BLAS Level 1

BLAS Level 1 are $\mathcal{O}(N)$ class operators. This makes these operators operand access limited and thus require careful distribution in a parallel environment.

There are four basic vector operations, and a fifth convenience operators. Let $ \alpha \in \Bbb{R}, x \in \Bbb{R^n}, y \in \Bbb{R^n}, z \in \Bbb{R^n}$$ then:

  1. vector scale: scalar-vector multiplication: $z = \alpha x \implies (z_i = \alpha x_i)$
  2. vector element addition: $z = x + y \implies (z_i = x_i + y_i)$
  3. vector element multiply: $z = x * y \implies (z_i = x_i * y_i)$
  4. vector dot product: $c = x^Ty \implies ( c = \sum_{i = 1}^n x_i y_i ) $, aka inner-product
  5. saxpy, or scalar alpha x plus y, $z = \alpha x + y \implies z_i = \alpha x_i + y_i $

The fifth operator, while technically redundant, makes the expressions of linear algebra algorithms more concise.

One class of domain flow programs for these operators assumes a linear distribution of the vectors, and propagation recurrences for scalar entities. For the dot product, we also use a propagation recurrence to produce the scalar result.

scalar-vector multiplication

compute ( (i,j,k) | 1 <= i <= N, j = 1, k = 1 ) {
    alpha: alpha[i-1,j,k]
    z: alpha[i-1,j,k] * x[i,j-1,k]  
}

Here the vector x being scaled is presented in space at the location [i,0,1]. The scalar factor alpha is presented in space at [0,1,1] and is the propagated across the vector elements in the +i direction.

Assume for the moment that we only have nearest neighbor communications, then the broadcast of the scale factor alpha can be implemented in the form of a propagation. It is the schedule of the broadcast that will determine the available concurrency of this operator. In the description above, we have a completely sequential execution schedule due to the propagation broadcast of the scaling factor.

vector addition

compute ( (i,j,k) | 1 <= i <= N, j = 1, k = 1 ) {
    z: x[i,j-1,k] + y[i,j,k-1]    
}

In this articulation, the x vector is presented in space at location [i,0,1], and the y vector at location [i,1,0]. In this layout, there is no contention nor any dependency between input elements, and this operator would be fully concurrent, and would complete in a single step.
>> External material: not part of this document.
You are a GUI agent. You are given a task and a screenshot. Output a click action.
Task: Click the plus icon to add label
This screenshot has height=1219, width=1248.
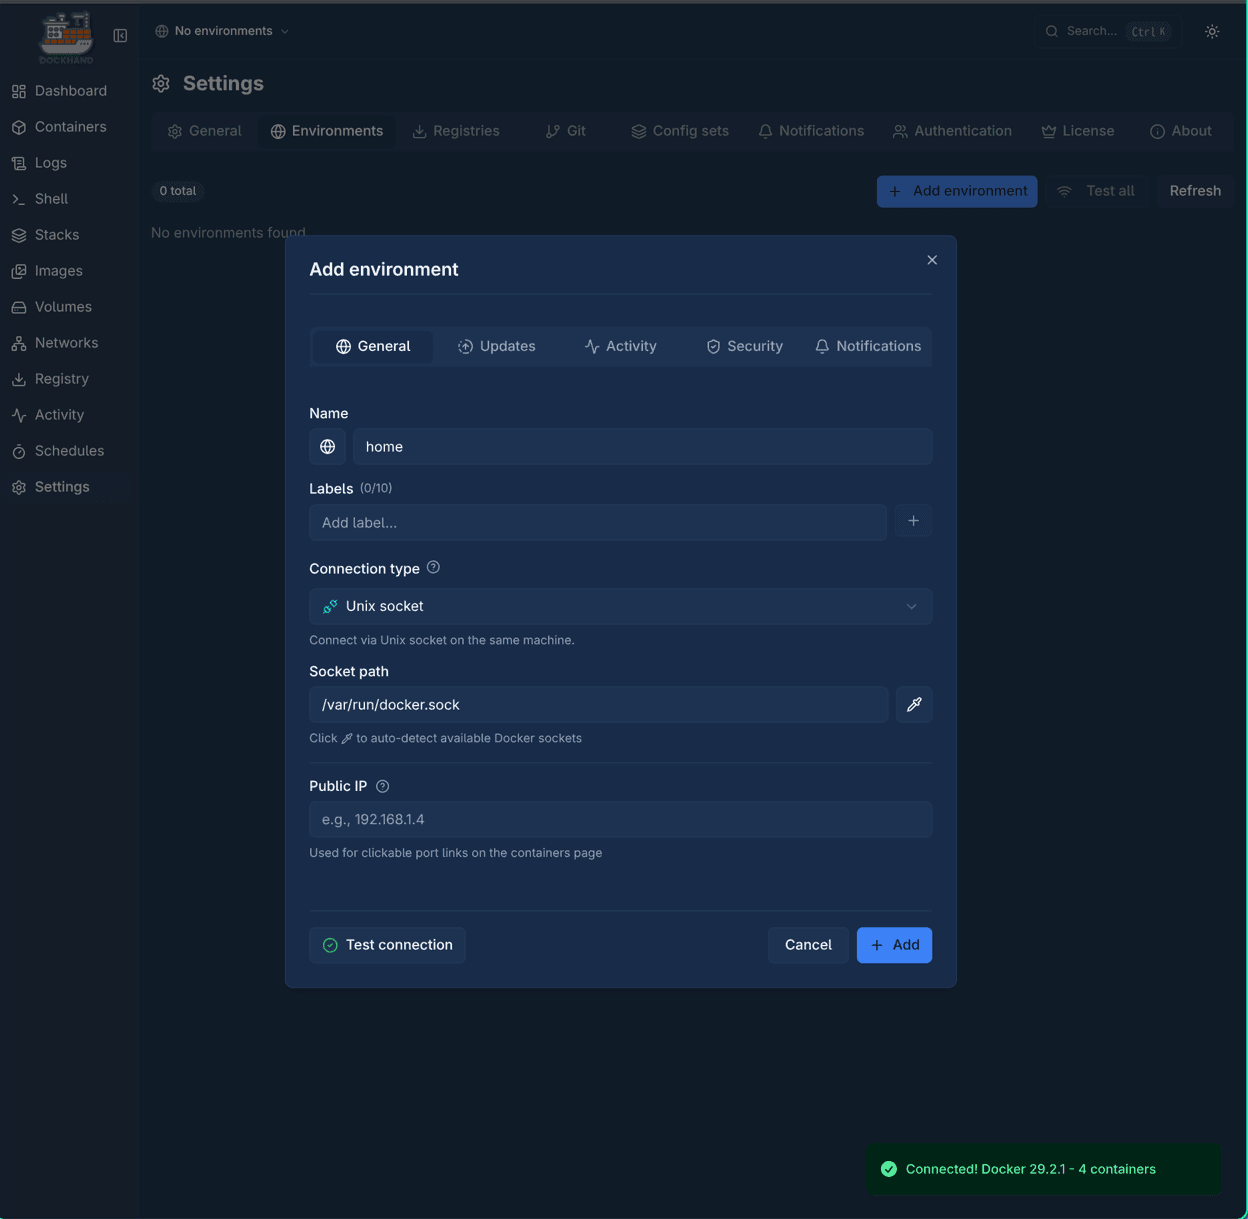(913, 521)
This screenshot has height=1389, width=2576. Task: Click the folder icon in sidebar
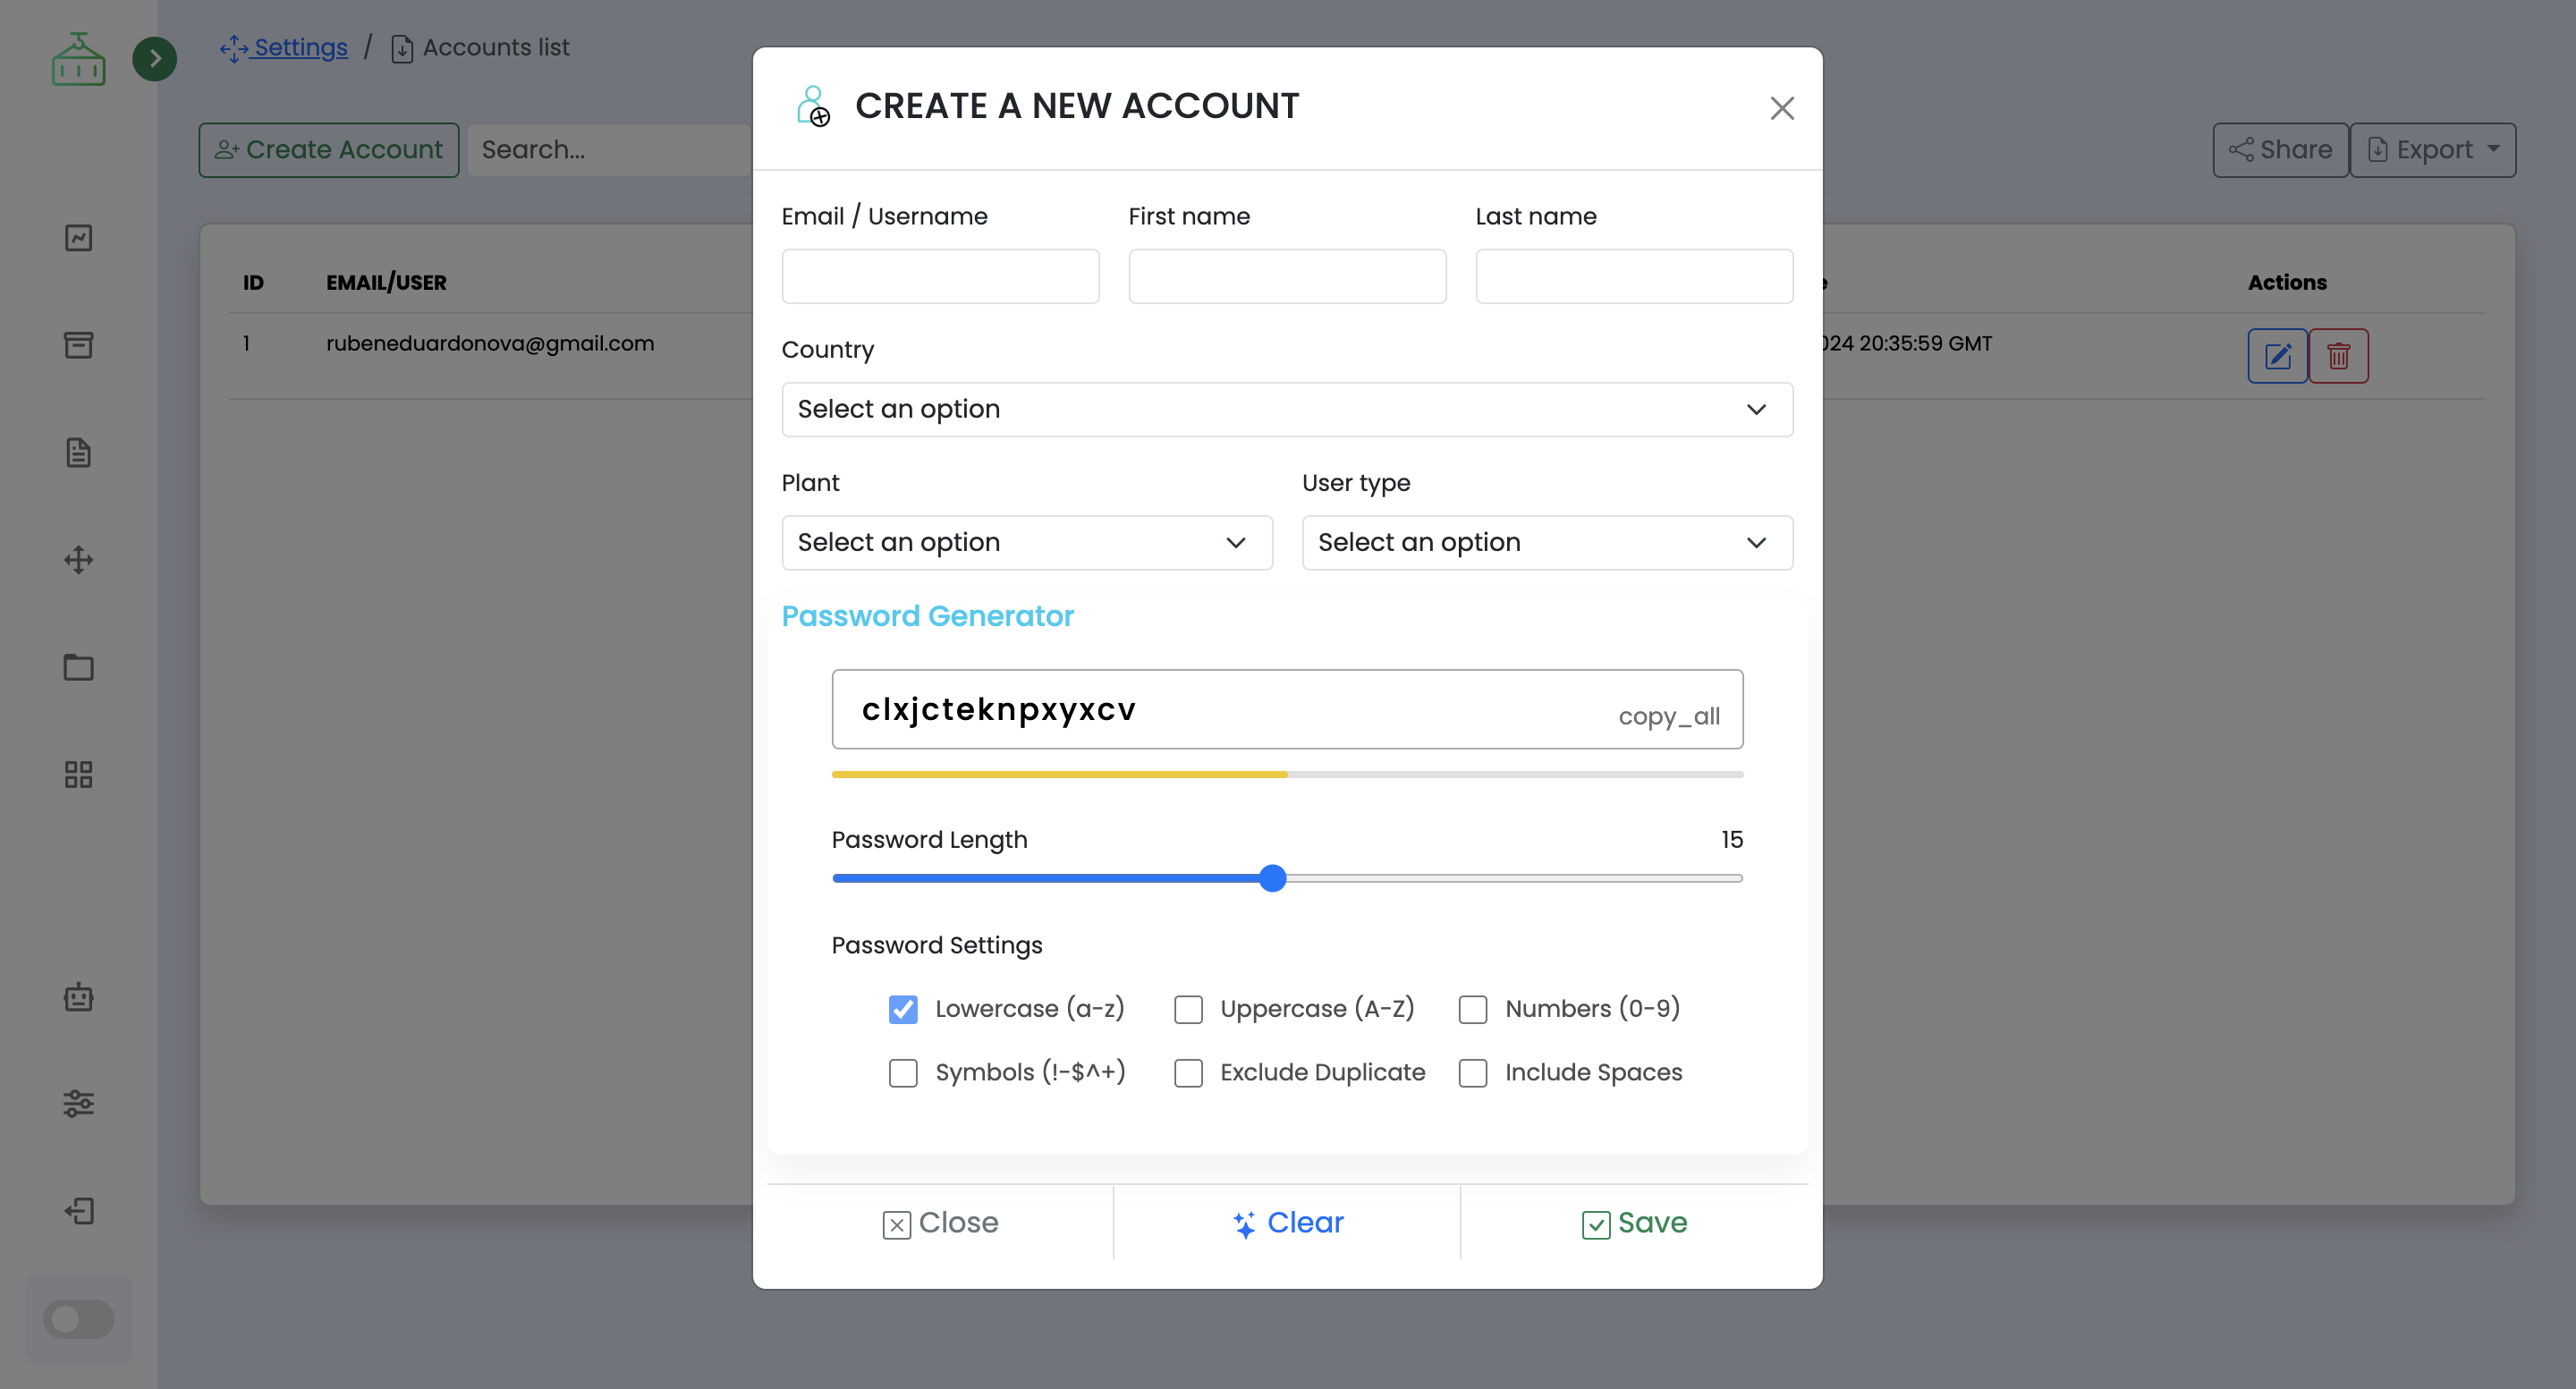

The trick of course is that getting both vectors distributed to that location to enable that concurrency. This speaks to the problem of ‘chaining’ operators together in such a way that the output of a vector generating operator would deposit a vector spatially aligned for the next operator.
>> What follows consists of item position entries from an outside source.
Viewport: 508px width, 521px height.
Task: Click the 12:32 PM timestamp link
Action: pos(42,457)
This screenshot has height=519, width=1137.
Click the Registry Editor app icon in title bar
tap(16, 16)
This is the first incling of the concept of domain flow. Vectors, matrices, and tensors are all aggregate data structures that typically move through the machine as a structured entity under the constraints of some domain specification: defined by the compute() clause in the examples shown so far.

vector multiplication

compute ( (i,j,k) | 1 <= i <= N, j = 1, k = 1 ) {
    z: x[i,j-1,k] * y[i,j,k-1]    
}

Element-wise vector multiplication follows the same domain structure as vector addition, only the arithmetic operator switches from addition to multiplication.

dot product

compute ( (i,j,k) | 1 <= i <= N, j = 1, k = 1 ) {
    x: x[i,j-1,k]
    y: y[i,j,k-1]
    z: x[i,j-1,k] * y[i,j,k-1] + z[i-1,j,k]    
}

Using the same domain and vector layout as the element-wise vector addition described previously, we can now construct a dot, or inner-product, operator. The x and y vector elements come in from the -j and -k direction, and the starting or previous partial result z0 comes in from [0,1,1].

Here we observe that even though the input vectors domain flow is entirely unconstrained, the evolution of the dot product execution is completely sequential, caused by the z partial sum propagating in the +i direction.

For the scale vector operator, we observe a similar serialization dynamic as the inner-product operator, but in that operator the serialization is caused by having to ‘broadcast’ the scalar value across the spatial domain of the x vector.

SAXPY

compute ( (i,j,k) | 1 <= i <= N, j = 1, k = 1 ) {
    alpha: alpha[i-1,j,k]
    z: alpha[i-1,j,k] * x[i,j-1,k] + y[i,j,k-1]    
}

The final scalar alpha x plus y, or saxpy operator is combining the vector scale and vector addition operators, and will show the same constraint as the vector scale operator due to the required propagation broadcast of the scaling factor.